**** Input records ****

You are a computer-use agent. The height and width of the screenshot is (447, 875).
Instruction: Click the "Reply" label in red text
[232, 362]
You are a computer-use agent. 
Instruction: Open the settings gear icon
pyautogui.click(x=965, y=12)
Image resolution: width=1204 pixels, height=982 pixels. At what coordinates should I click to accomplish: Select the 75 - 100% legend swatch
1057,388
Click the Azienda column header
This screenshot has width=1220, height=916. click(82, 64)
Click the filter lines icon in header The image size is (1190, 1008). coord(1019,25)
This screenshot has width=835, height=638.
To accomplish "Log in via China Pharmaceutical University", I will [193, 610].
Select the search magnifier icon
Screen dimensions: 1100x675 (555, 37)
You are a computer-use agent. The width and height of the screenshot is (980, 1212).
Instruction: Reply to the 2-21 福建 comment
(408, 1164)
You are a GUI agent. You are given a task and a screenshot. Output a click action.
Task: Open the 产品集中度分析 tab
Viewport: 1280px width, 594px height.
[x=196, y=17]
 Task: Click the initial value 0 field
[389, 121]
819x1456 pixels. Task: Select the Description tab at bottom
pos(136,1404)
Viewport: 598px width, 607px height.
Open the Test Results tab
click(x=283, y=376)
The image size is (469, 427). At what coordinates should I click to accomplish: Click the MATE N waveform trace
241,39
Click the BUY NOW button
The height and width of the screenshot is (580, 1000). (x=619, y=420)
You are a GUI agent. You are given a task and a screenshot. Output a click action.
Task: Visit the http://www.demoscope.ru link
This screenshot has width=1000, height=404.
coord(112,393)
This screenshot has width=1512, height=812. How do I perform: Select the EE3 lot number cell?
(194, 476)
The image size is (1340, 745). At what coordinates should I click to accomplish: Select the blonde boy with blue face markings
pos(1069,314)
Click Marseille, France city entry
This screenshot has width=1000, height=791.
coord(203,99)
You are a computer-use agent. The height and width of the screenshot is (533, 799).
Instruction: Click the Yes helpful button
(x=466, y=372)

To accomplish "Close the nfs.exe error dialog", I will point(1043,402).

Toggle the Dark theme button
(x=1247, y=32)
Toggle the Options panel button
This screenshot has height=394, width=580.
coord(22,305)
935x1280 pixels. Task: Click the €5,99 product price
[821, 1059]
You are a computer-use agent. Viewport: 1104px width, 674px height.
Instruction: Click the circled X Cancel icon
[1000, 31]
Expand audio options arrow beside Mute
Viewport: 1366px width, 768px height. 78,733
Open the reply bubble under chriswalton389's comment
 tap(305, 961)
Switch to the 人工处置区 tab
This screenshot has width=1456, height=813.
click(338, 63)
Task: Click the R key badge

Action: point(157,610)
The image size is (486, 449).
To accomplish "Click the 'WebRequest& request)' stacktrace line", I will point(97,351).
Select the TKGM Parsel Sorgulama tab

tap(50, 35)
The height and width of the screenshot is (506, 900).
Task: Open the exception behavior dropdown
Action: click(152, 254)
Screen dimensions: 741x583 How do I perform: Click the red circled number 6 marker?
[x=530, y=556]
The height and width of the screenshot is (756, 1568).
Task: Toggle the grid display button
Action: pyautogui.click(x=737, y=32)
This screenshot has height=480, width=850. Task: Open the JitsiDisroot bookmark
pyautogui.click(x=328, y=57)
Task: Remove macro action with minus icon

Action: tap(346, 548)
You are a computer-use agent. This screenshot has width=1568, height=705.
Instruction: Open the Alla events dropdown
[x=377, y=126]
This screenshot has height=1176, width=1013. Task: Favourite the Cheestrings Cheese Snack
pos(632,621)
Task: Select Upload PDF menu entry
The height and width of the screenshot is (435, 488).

****

*What to produce*:
For this exercise, gather every line of the data that contains the word "entry".

*The completed task*:
Click Marseille, France city entry
Task: Select Upload PDF menu entry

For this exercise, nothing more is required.